◆ **Work to be completed**: Each line in the entries below that holds the word "нужно" belongs in the answer.

◆ **Data for review**:
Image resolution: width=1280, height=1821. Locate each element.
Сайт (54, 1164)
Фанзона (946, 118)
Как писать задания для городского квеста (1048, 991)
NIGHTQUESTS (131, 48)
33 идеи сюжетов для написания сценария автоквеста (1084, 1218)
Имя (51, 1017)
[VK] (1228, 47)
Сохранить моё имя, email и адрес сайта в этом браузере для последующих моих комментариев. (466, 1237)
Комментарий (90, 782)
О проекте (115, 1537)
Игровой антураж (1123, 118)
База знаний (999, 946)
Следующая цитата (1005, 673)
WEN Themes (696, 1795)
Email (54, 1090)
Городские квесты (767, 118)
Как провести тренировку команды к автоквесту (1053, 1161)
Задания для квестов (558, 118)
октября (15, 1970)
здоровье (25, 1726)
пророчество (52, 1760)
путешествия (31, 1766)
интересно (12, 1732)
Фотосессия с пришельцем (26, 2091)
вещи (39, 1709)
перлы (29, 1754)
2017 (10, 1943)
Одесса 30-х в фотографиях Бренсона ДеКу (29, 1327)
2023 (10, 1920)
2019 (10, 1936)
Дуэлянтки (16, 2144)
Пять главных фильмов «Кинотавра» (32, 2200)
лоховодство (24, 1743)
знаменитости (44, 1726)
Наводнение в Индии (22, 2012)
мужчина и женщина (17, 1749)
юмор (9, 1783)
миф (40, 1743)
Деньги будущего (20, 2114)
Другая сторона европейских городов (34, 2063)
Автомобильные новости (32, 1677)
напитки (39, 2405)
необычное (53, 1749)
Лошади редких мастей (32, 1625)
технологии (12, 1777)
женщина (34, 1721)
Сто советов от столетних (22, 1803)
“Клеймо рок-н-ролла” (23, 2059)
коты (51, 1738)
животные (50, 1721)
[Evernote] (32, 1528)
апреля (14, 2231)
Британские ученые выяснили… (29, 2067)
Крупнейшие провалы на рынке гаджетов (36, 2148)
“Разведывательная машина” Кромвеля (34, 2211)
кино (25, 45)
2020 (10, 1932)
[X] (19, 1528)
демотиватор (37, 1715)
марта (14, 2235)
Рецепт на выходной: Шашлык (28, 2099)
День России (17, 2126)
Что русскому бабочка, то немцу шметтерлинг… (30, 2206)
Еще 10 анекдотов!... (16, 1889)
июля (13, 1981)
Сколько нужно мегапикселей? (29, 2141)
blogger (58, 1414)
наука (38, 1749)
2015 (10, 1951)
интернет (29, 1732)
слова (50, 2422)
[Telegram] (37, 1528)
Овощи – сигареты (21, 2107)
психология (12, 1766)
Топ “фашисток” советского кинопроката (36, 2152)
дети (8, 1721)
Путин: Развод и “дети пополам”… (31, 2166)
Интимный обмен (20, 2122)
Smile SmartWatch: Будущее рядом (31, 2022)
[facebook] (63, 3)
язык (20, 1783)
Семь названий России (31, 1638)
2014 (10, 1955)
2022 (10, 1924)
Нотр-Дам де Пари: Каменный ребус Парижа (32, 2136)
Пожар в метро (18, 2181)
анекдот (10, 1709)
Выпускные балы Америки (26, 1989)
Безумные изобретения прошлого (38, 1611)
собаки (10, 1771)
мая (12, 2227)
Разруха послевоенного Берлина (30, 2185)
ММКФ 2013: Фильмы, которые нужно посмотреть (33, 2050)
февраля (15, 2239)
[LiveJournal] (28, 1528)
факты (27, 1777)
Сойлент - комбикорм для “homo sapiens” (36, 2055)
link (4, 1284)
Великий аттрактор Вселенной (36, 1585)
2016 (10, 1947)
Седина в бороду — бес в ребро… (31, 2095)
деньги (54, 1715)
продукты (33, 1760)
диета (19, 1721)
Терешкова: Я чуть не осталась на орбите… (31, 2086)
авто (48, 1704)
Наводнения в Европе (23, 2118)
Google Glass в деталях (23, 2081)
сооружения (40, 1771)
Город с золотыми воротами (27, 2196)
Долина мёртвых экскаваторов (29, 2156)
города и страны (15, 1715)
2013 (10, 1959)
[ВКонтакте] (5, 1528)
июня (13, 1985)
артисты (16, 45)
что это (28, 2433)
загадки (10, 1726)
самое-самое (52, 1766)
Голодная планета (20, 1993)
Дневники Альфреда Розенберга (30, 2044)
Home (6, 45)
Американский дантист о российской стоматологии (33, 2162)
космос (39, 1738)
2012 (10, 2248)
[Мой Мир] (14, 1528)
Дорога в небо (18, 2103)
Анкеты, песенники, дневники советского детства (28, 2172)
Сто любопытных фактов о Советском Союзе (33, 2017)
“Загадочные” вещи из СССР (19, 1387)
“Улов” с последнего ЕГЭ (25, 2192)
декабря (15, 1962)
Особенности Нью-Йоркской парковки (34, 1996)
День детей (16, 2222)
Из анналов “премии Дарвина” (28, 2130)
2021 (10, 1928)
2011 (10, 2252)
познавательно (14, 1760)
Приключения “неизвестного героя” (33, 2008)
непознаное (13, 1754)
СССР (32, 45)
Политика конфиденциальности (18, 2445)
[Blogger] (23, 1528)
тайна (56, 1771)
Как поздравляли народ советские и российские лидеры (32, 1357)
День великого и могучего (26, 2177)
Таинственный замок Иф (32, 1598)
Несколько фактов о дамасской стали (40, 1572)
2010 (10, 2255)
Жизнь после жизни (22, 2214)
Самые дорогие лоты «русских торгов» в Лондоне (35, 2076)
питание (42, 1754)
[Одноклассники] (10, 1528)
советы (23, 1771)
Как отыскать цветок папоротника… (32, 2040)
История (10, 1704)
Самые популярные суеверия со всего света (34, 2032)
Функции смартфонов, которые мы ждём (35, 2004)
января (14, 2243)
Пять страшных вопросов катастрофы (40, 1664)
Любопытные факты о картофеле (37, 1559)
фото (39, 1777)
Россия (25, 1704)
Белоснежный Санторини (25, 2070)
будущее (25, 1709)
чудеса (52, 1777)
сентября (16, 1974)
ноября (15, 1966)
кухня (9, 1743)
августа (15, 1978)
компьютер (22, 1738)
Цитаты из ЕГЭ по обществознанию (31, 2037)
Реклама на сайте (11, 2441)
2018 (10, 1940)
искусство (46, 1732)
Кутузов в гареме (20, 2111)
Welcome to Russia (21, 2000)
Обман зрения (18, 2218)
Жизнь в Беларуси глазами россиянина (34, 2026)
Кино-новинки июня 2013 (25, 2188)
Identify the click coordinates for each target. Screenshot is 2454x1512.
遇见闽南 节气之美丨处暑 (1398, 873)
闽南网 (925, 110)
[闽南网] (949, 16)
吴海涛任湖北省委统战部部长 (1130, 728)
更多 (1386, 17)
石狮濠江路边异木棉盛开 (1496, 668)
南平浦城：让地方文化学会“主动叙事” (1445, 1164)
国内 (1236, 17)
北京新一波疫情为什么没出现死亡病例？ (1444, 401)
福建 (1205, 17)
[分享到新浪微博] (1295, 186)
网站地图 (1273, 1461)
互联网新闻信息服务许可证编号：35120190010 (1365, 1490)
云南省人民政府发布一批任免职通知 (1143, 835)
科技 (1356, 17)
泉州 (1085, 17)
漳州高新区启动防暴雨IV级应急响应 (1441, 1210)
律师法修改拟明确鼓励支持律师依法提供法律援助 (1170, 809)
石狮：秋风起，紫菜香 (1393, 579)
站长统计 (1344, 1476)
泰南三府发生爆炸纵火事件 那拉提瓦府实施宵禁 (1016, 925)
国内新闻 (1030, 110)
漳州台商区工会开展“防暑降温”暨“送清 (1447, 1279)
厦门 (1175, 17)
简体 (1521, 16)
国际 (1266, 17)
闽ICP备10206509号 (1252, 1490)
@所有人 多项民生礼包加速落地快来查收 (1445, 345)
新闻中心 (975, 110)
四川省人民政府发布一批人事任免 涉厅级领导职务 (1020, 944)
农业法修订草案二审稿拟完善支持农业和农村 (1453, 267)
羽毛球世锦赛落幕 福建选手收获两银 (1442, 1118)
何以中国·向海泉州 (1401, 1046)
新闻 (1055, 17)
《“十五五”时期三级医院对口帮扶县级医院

◆ **Exercise result**:
Сколько нужно мегапикселей? (29, 2141)
ММКФ 2013: Фильмы, которые нужно посмотреть (33, 2050)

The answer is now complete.